Farbenechtheit [2]

[254] Farbenechtheit. – Zu Bd. 3, S. 615, ist zu ergänzen:

Bei der Prüfung von Färbungen auf ihre Echtheit pflegt man neuerdings noch zu berücksichtigen die Säurekochechtheit (Nichtanfärben von Wolle bezw. Baumwolle, die mit gefärbter Baumwolle bezw. Wolle im sauren Bade gekocht wird), die Karbonisierechtheit (Widerstandsfähigkeit der Wollfärbung beim Karbonisationsprozeß), Pottingechtheit (die Widerstandsfähigkeit der Wollfärbung bei dem etwa in der Mitte zwischen Walken und Krabben stehenden Prozeß), Seewasserechtheit (die Widerstandsfähigkeit der Wollfärbung gegen Seewasser), die Bäuchechtheit gefärbter Baumwolle und deren Merzerisierechtheit.

Die Durchführung der Prüfung gestaltet sich etwa folgendermaßen:

Säurekochechtheit. Man verflicht die gefärbte Probe mit der gleichen Menge gewaschener Zephyrwolle und kocht eine Stunde lang in der 40fachen Flottenmenge mit 10% Weinsteinpräparat, spült in kaltem Wasser, quetscht aus und trocknet. Man beurteilt die Färbung und steht, in welchem Grade die Wolle angefärbt oder ob letztere weiß geblieben ist.

Karbonisierechtheit. Man tränkt die Probe 1/2 Stunde in Schwefelsäure von 5° Be., preßt sie ab und trocknet sie 1 Stunde bei 80° C. Hierauf wäscht man sie 1/4 Stunde in der 200fachen Menge verdünnter Sodalösung (2 : 1000), dann in Wasser und trocknet sie. Man beobachtet den Grad der Veränderung der Färbung.

Pottingechtheit. Die Probe wird mit der gleichen Menge weißer Wolle und Baumwolle verflochten und a) in Wasser von normaler Härte nahe an Kochtemperatur 2 Stunden im erkaltenden Bade belassen: es soll kein Ausbluten beobachtet werden; b) in Wasser nahe bei Kochtemperatur eingelegt und sofort erkalten gelassen: es wird kein oder schwaches Ausbluten beobachtet; c) in 60° C. warmes Wasser eingelegt und sofort erkalten gelassen: es wird kein Ausbluten, schwaches oder starkes Ausbluten beobachtet. Die Färbungen nach a sind die echtesten, nach c die am wenigsten echten.

Seewasserechtheit.
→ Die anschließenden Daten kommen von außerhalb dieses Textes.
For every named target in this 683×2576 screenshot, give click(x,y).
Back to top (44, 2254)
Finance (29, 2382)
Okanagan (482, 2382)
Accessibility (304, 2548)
Die mit der gleichen Menge weißer Wolle verflochtene gefärbte Wollprobe wird bei 40 facher Flottenmenge in eine kalte Lösung von 30 g Kochsalz und 6 g wasserfreies Chlorcalcium im Liter Wasser eingelegt und dann getrocknet. Man beobachtet die Aenderung der Färbung der Probe und die eventuelle Anfärbung der weißen Wolle.

Bäuchechtheit. Man bäucht im Kessel mit 71/2% kalzinierter Soda und 1/2% Marseiner Seife während 6 Stunden bei dem Flottenverhältnis 1 : 5 und beobachtet den Grad der Veränderung der Färbung.
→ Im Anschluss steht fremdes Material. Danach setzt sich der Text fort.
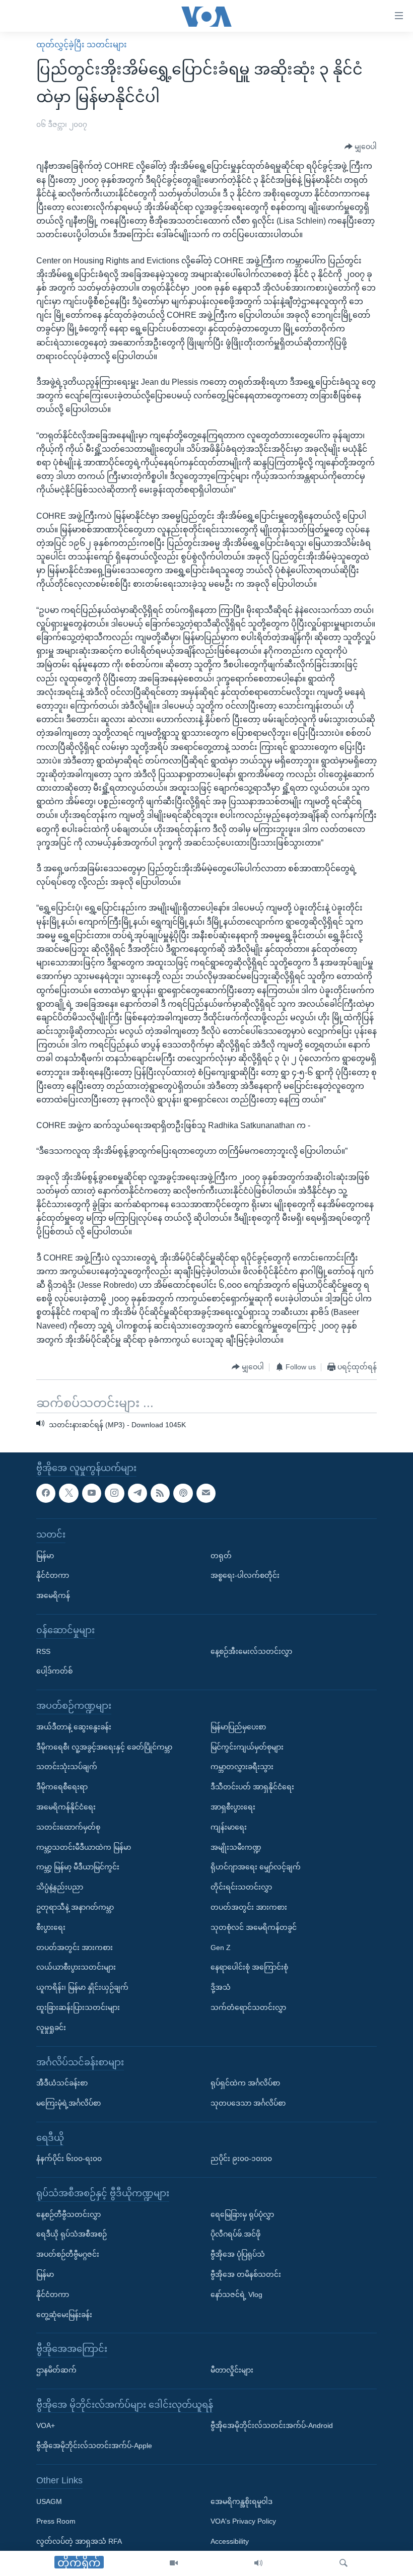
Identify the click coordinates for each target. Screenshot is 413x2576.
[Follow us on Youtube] (91, 1492)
Merzerisierechtheit. Man legt die auf gebleichtes, unappretiertes Baumwollgewebe genähte gefärbte Baumwollprobe während 5 Minuten in kalte Natronlauge von 30° Bé., spült, säuert, spült und trocknet. Man beobachtet den Grad der Veränderung der Färbung und die eventuelle Anfärbung des Baumwollstoffes.

Hinsichtlich der Farbenechtheit ist in den letzten Jahren insofern ein Umschwung zum Besseren eingetreten, als die Farbenfabriken eine große Zahl außerordentlich echter Farbstoffe auf den Markt gebracht haben, die sich in der Tapetenindustrie, in der Färbereiindustrie und auch auf dem Gebiete der Malerfarben zunehmender Anwendung erfreuen, weil sie den wachsenden Bedürfnissen des Publikums nach echten Waren entgegenkommen. Die namentlich von Paul Krais unterstützte Echtheitsbewegung leidet noch unter dem Mangel der Unsicherheit in den Echtheitsbegriffen. Aber auch hierin wird in absehbarer Zeit Klarheit und Einheitlichkeit erreicht werden, da der Verein Deutscher Chemiker eine aus Vertretern der Farbenfabrikation, der verschiedenen Zweige der Färberei, der Färbereischulen und des Materialprüfungsamtes bestehende Echtheitskommission berief, die die Bearbeitung dieser Fragen unternommen hat.

R. Möhlau.

Quelle:
Lueger, Otto: Lexikon der gesamten Technik und ihrer Hilfswissenschaften, Bd. 9 Stuttgart, Leipzig 1914., S. 254.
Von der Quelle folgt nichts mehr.